- EXERCISE DESCRIPTION:
Recast every line of the material below as a Markdown table with the columns "No." and "Text", numbering the rows and skipping blank lines. Omit the pictures.
═════ INFORMATION SUPPLIED ═════
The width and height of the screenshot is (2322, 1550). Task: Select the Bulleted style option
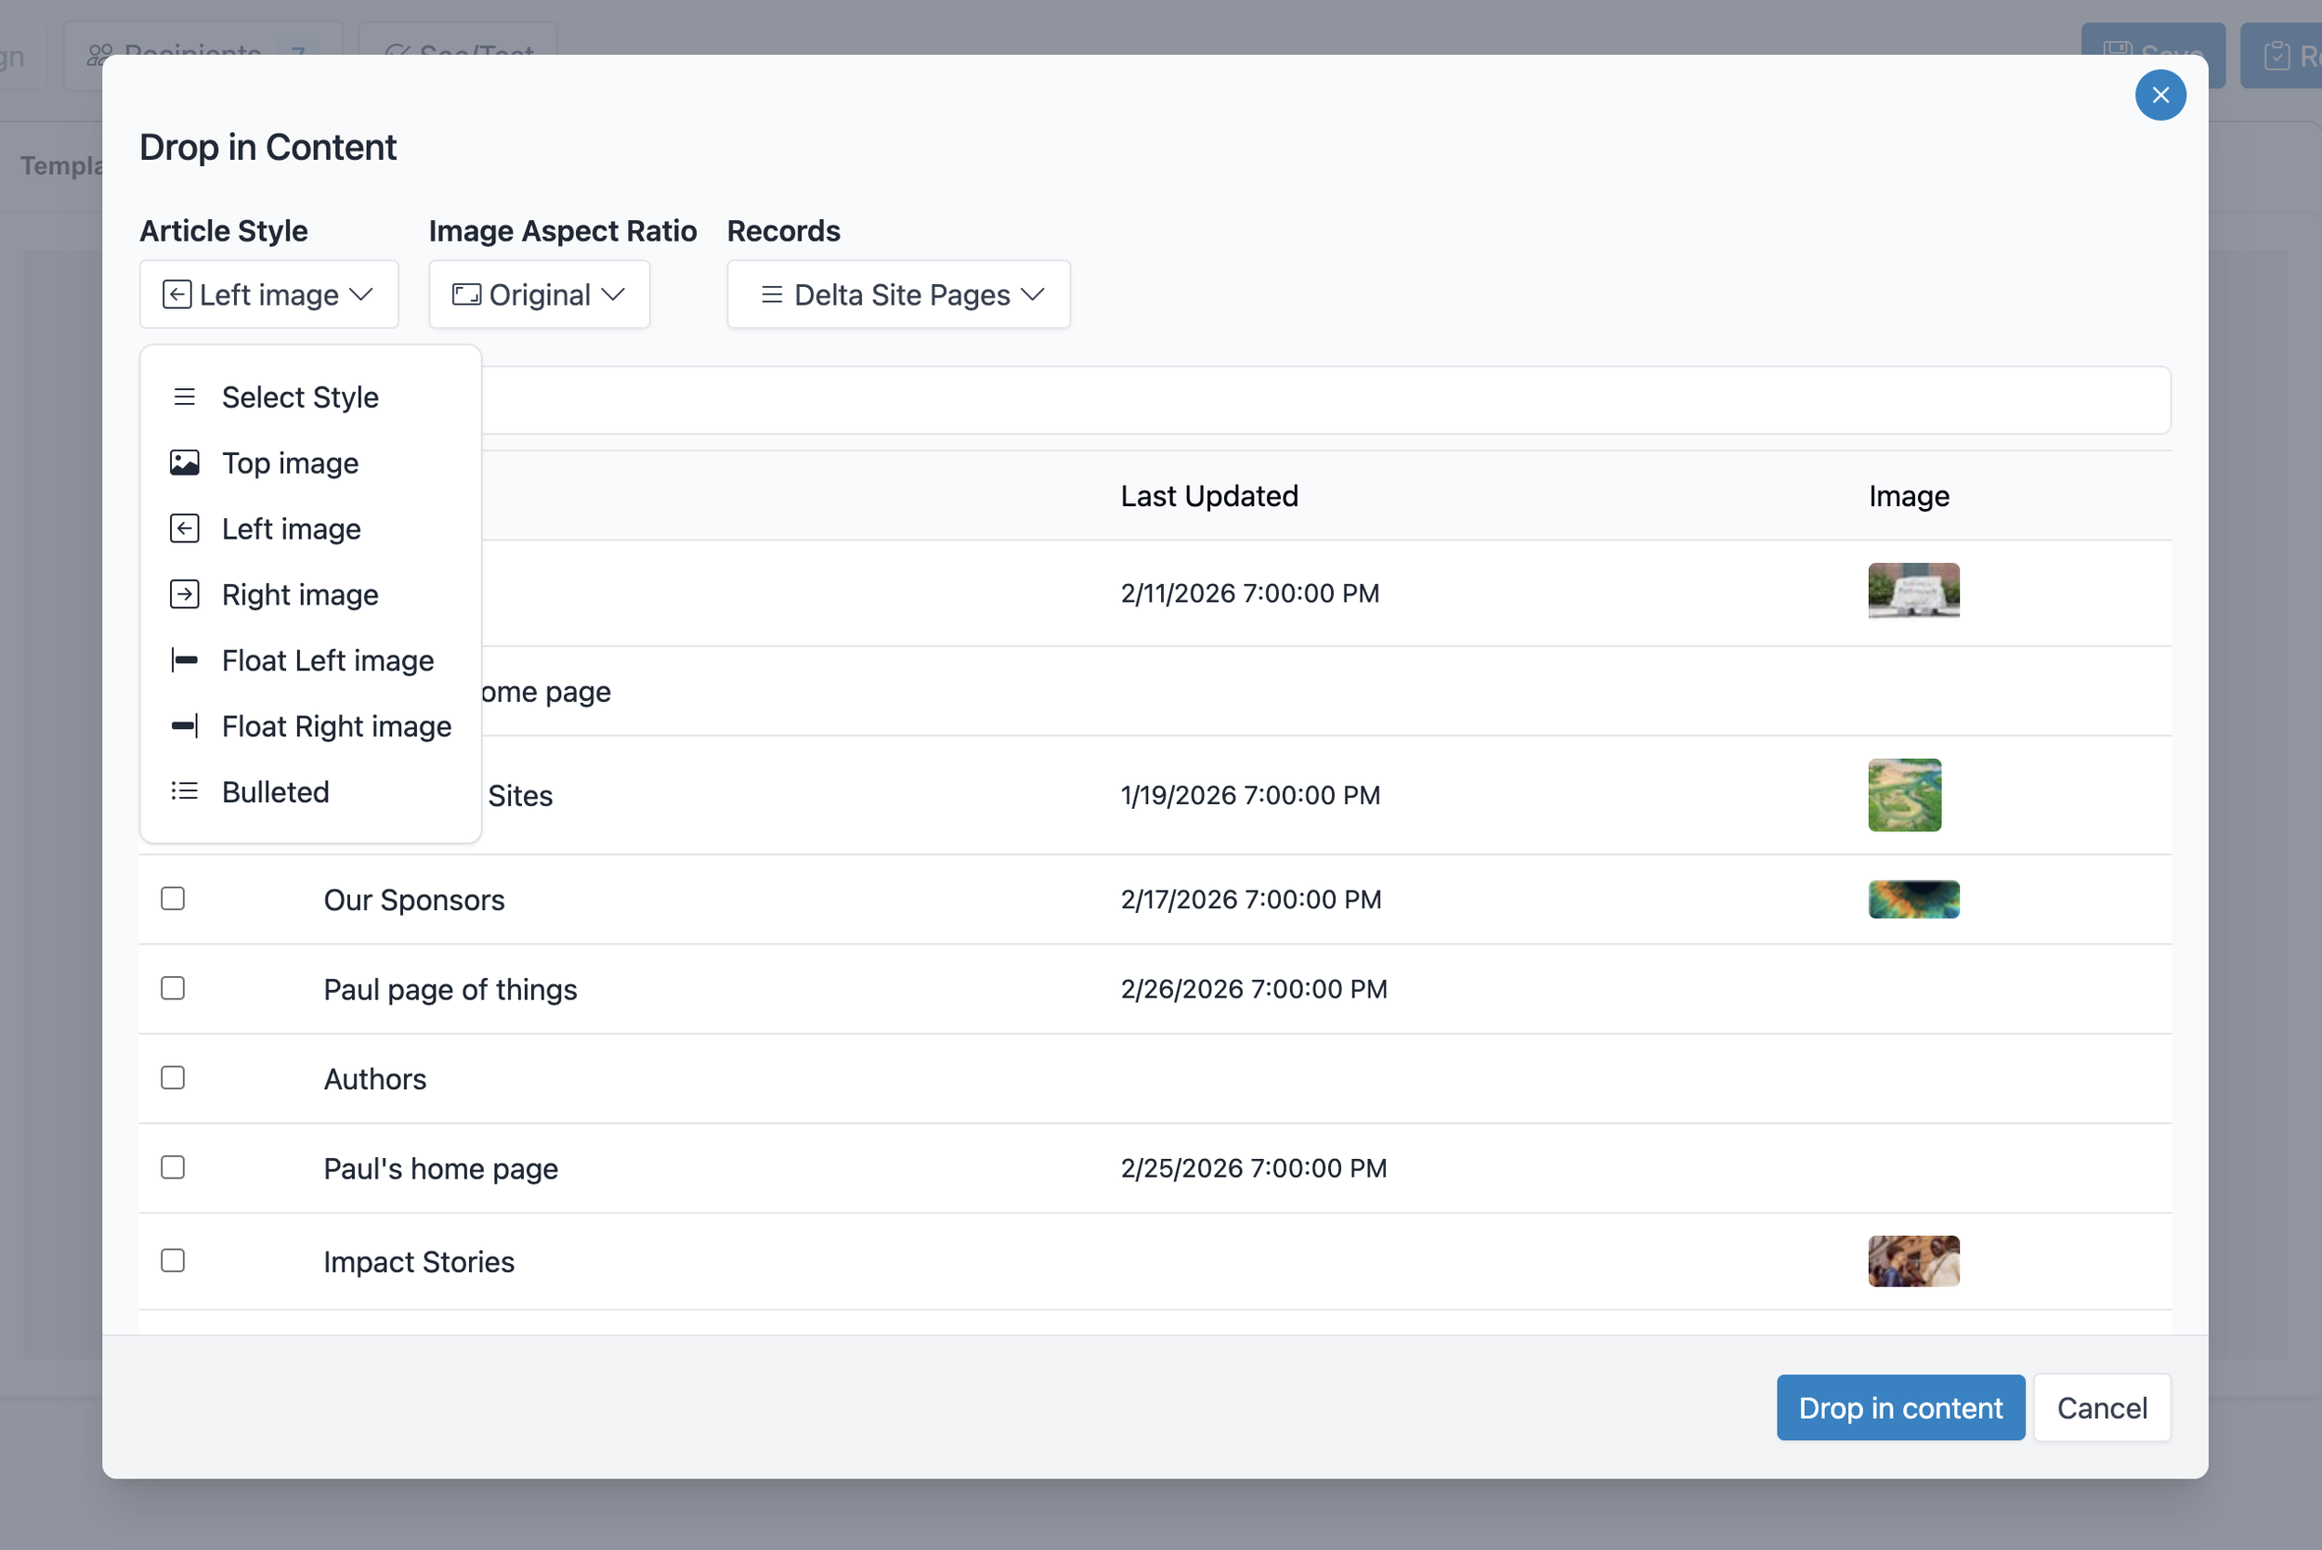tap(275, 792)
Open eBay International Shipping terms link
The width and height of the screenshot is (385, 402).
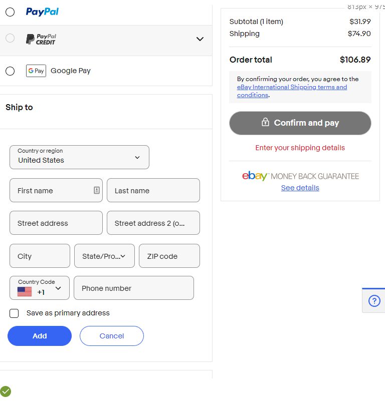click(292, 87)
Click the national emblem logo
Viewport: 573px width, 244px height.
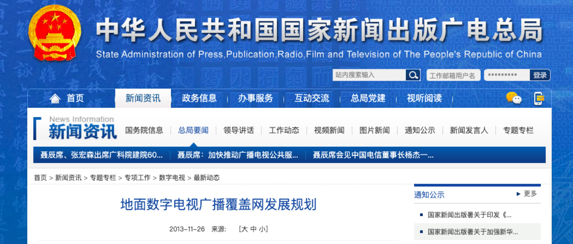tap(54, 33)
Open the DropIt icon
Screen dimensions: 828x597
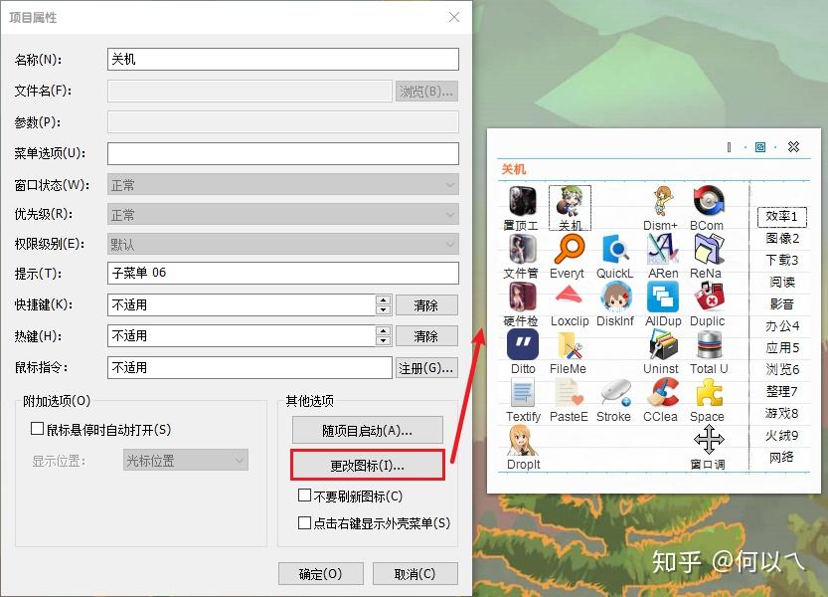522,443
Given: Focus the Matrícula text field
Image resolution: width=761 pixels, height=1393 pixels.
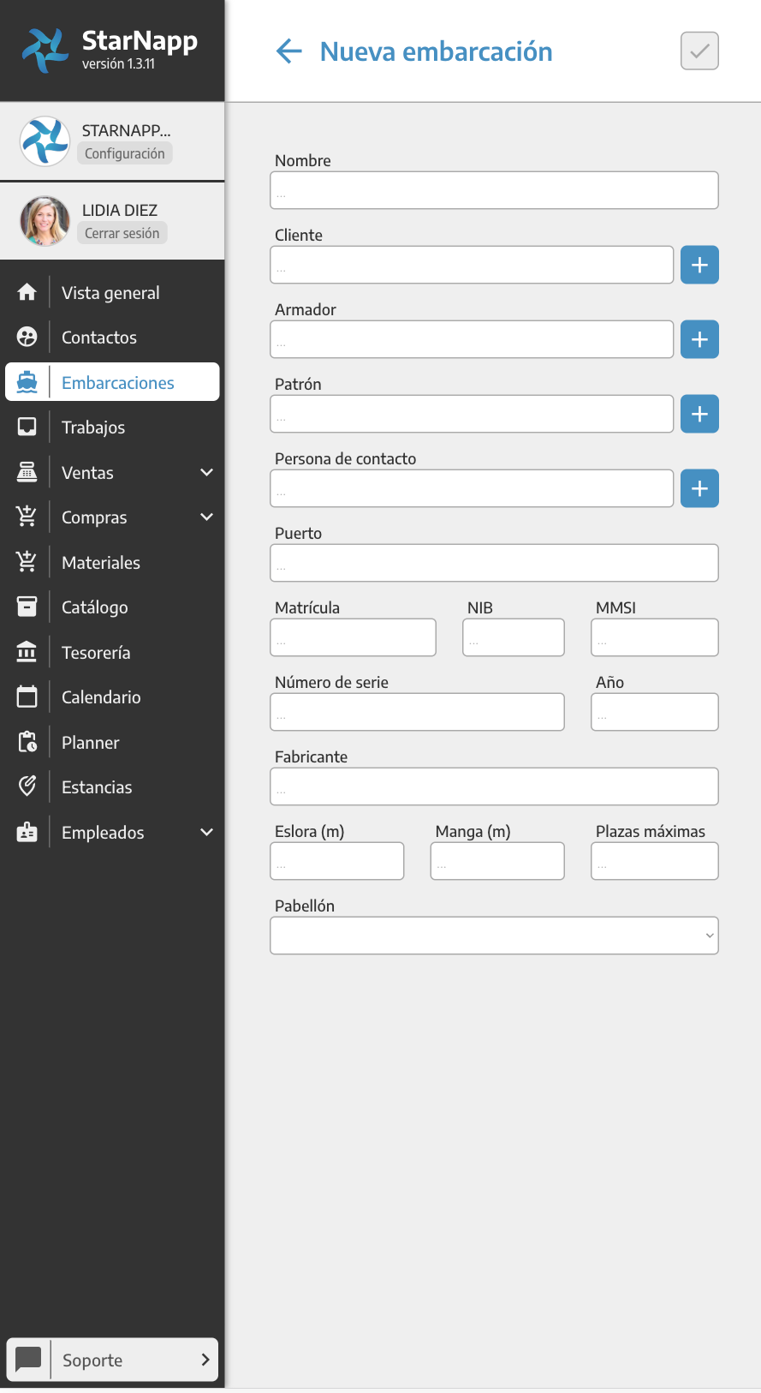Looking at the screenshot, I should click(353, 637).
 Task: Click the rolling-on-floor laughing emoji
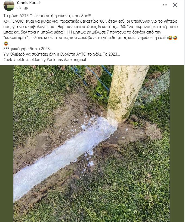175,38
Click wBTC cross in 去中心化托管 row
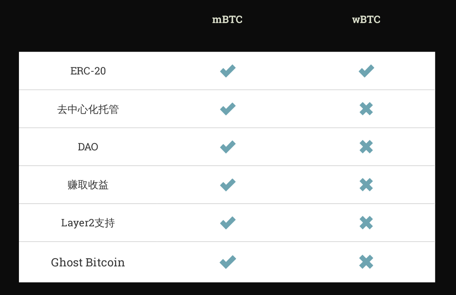The image size is (456, 295). [x=366, y=109]
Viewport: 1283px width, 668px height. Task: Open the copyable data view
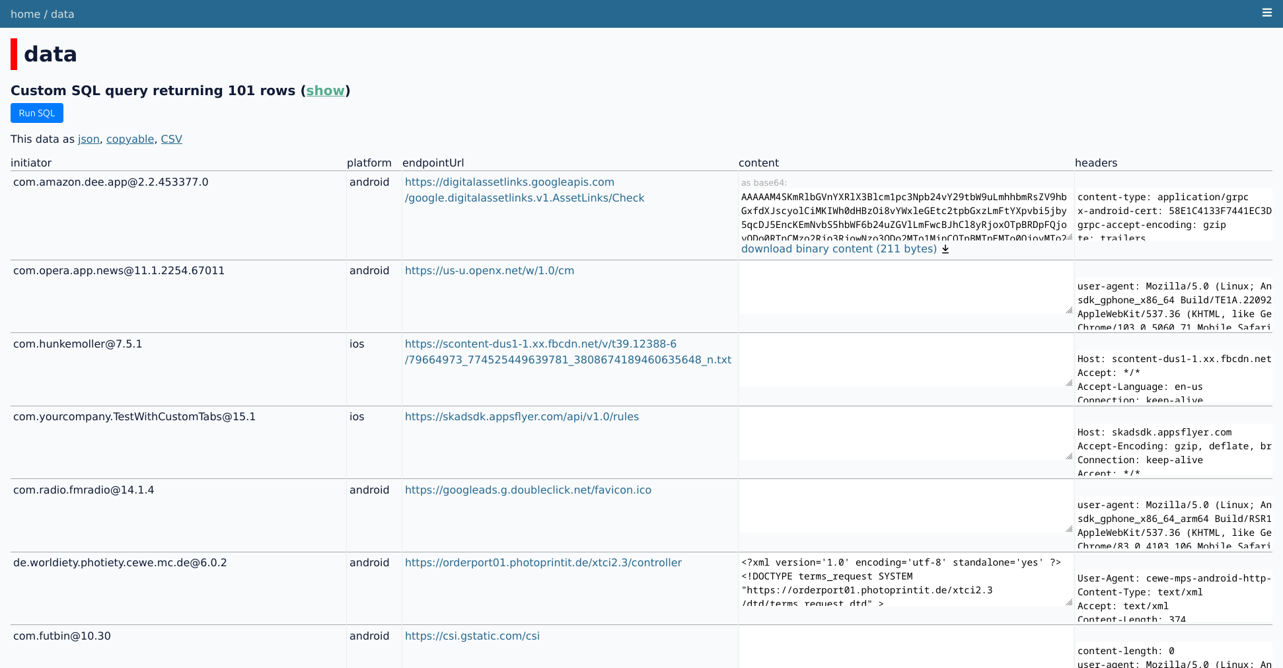[129, 139]
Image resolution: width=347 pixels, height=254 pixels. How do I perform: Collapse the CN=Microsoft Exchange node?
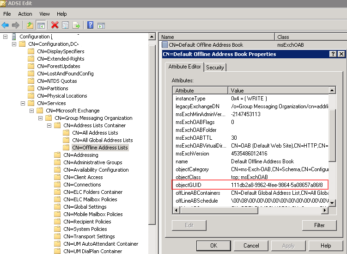[31, 111]
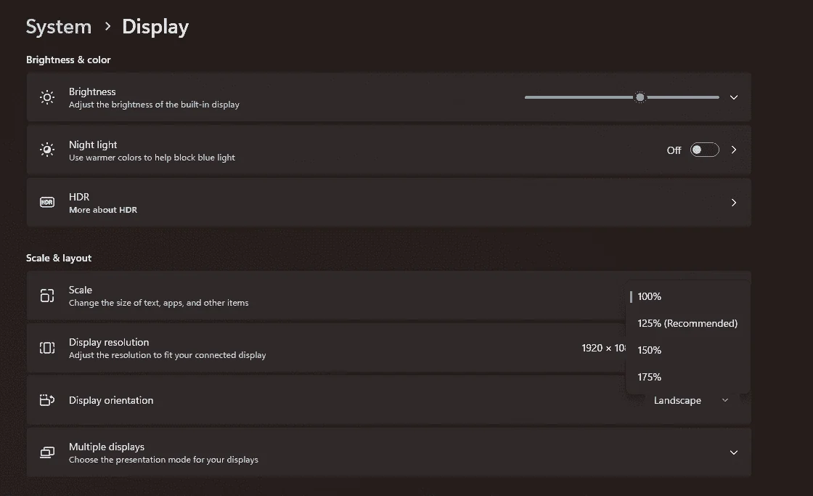
Task: Go back to System breadcrumb
Action: coord(59,26)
═════
- FULL RESPONSE:
| No. | Text |
|---|---|
| 1 | The width and height of the screenshot is (2322, 1550). Task: Select the Bulleted style option |
| 2 | tap(275, 792) |
| 3 | Open eBay International Shipping terms link |
| 4 | The width and height of the screenshot is (385, 402). |
| 5 | click(292, 87) |
| 6 | Click the national emblem logo |
| 7 | Viewport: 573px width, 244px height. |
| 8 | tap(54, 33) |
| 9 | Open the DropIt icon |
| 10 | Screen dimensions: 828x597 |
| 11 | 522,443 |
| 12 | Given: Focus the Matrícula text field |
| 13 | Image resolution: width=761 pixels, height=1393 pixels. |
| 14 | Looking at the screenshot, I should click(353, 637). |
| 15 |  Task: Click the rolling-on-floor laughing emoji |
| 16 | 175,38 |
| 17 | Click wBTC cross in 去中心化托管 row |
| 18 | The image size is (456, 295). [x=366, y=109] |
| 19 | Viewport: 1283px width, 668px height. Task: Open the copyable data view |
| 20 | [129, 139] |
| 21 | Image resolution: width=347 pixels, height=254 pixels. How do I perform: Collapse the CN=Microsoft Exchange node? |
| 22 | [31, 111] |
| 23 | Task: Go back to System breadcrumb |
| 24 | Action: coord(59,26) |